Bow explores options for composting waste 


Monitor staff

Published: 05-18-2023 7:16 PM

In an effort to reduce the amount of solid waste headed to landfills, the town of Bow has recently started to explore sustainable options for composting food waste.

Inspired by a successful pilot program in New London, the recycling and solid waste committee met on Tuesday to discuss the possibility of contracting with Renewal Compost, a residential and commercial pick-up service to divert the food waste generated in town.

Renewal Compost contracts with residents, municipalities and businesses to collect compost and then turn it into a nutrient-rich mixture that goes back into the soil at community gardens and local farms in New Hampshire to grow plants.

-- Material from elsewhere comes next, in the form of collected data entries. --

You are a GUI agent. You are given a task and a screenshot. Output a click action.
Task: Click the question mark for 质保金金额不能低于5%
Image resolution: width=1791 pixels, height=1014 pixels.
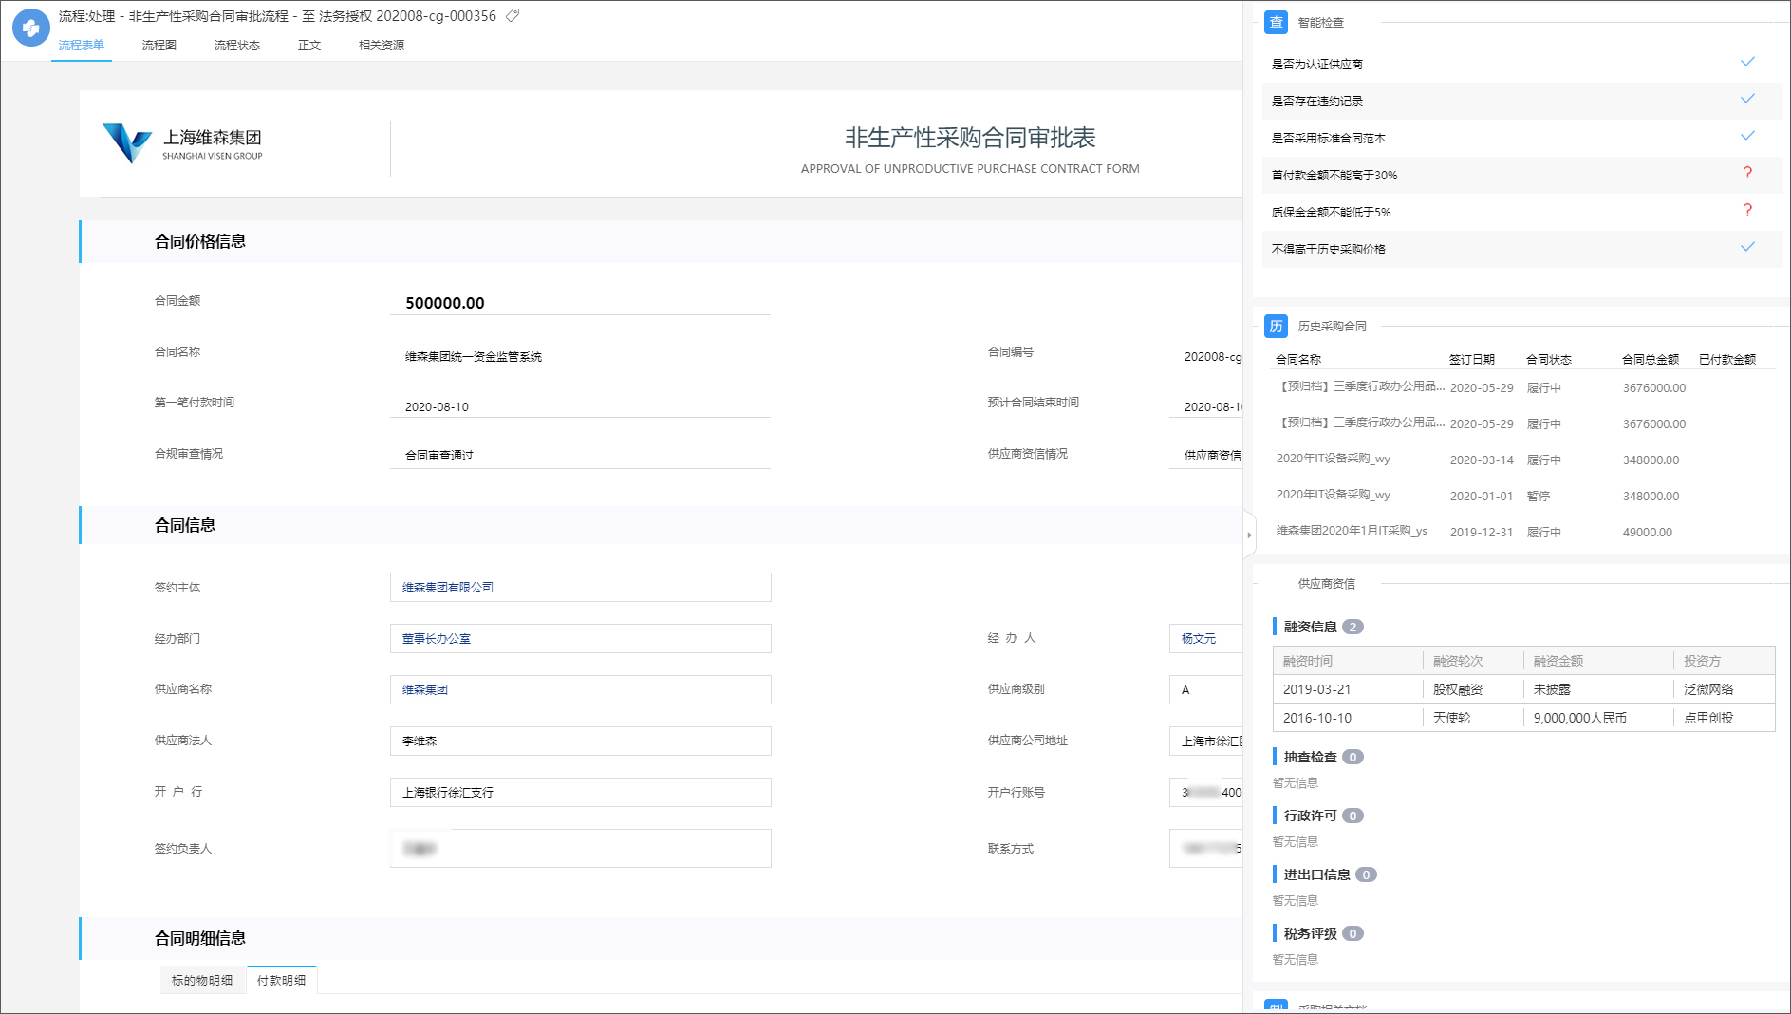pyautogui.click(x=1746, y=211)

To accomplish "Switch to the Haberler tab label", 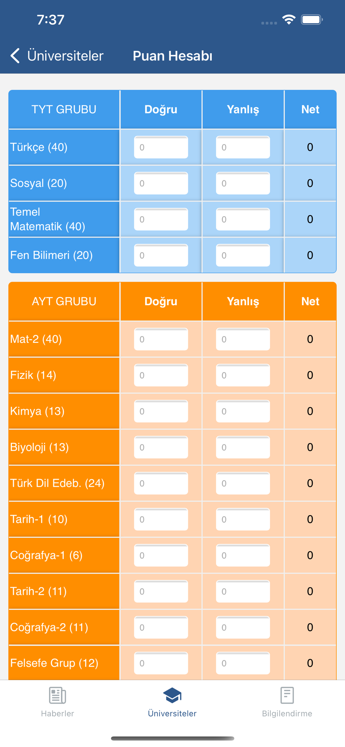I will coord(58,713).
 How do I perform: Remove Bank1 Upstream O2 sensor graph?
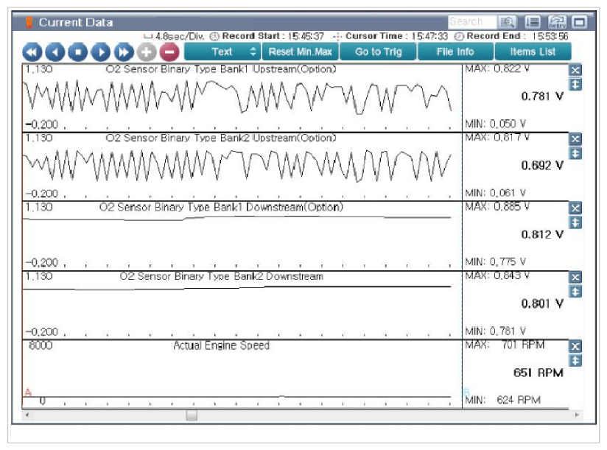pyautogui.click(x=575, y=70)
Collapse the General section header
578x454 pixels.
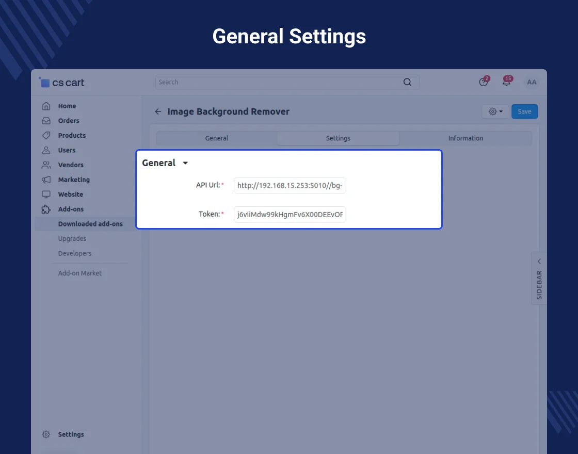pos(165,163)
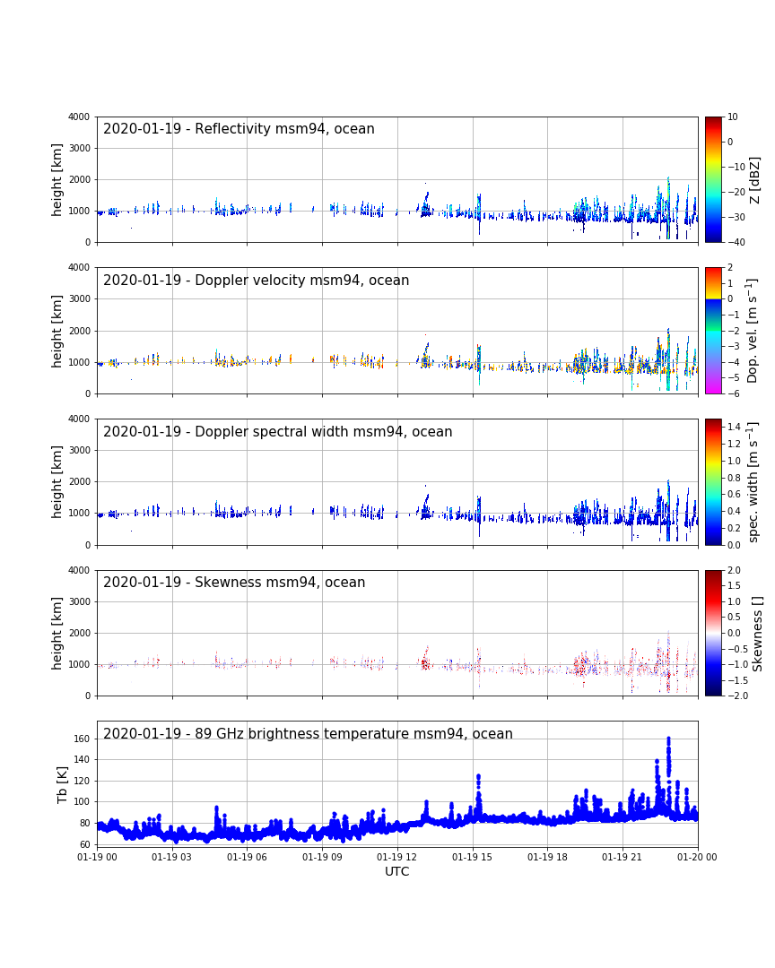
Task: Click the 89 GHz brightness temperature title
Action: pyautogui.click(x=308, y=734)
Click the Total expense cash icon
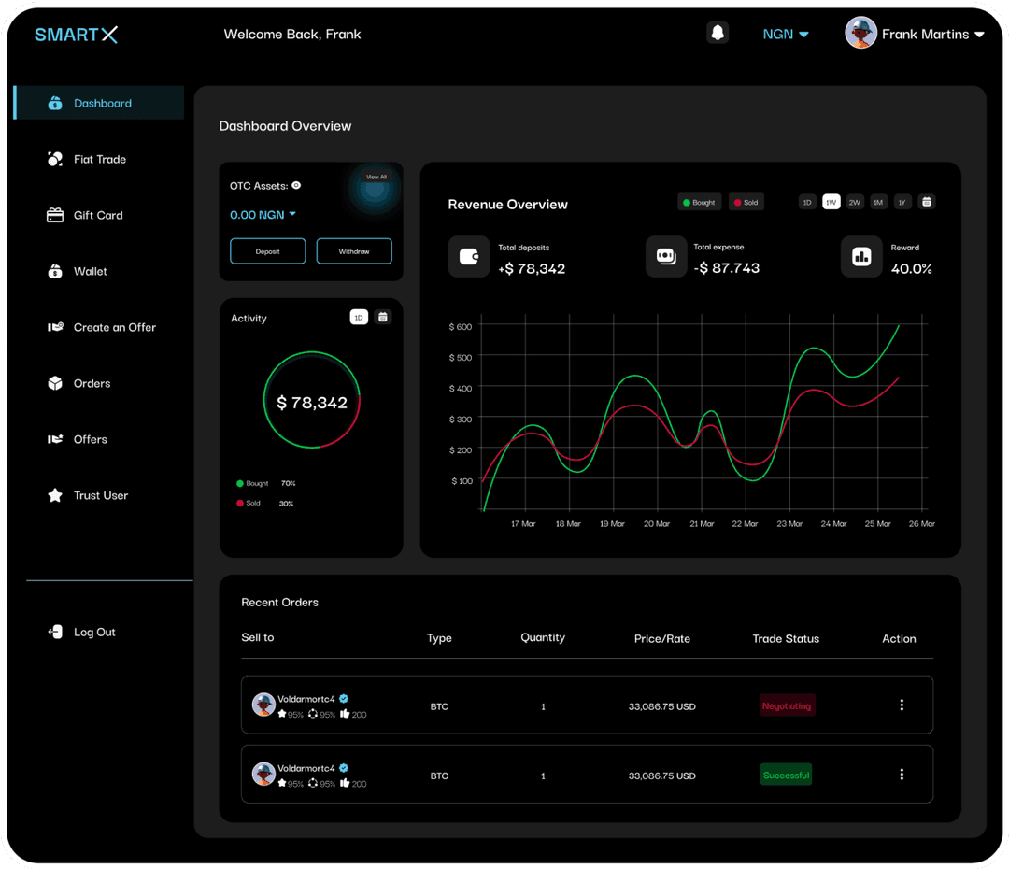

The company also has a drop-off location at Concord Food Co-op.

“Composting is considered an important part of reducing our solid waste,” said Sherri Cheney, the chair of Bow’s recycling and solid waste committee, explaining how some of the residents have shown interest in options to compost food scraps. “Food waste is a large portion of our trash.”

Approximately 25% of solid waste in landfills consists of food waste, according to the U.S. Environmental Protection Agency’s 2018 data. When food scraps decompose in anaerobic conditions, they release greenhouse gases like methane, which is 25 times more potent than carbon dioxide in terms of contributing to global warming. By diverting food waste from landfills, not only can methane emissions be reduced, but valuable landfill space can also be conserved.

Cheney said New London’s pilot program, which initially involved only 20 families had demonstrated promising results. On average, these families generated around 40 gallons of food waste per week, slightly below the standard 65-gallon bin size. 

While most households in Bow have sufficient space on their properties for composting food scraps, managing compost piles can be challenging due to the potential for unpleasant odors.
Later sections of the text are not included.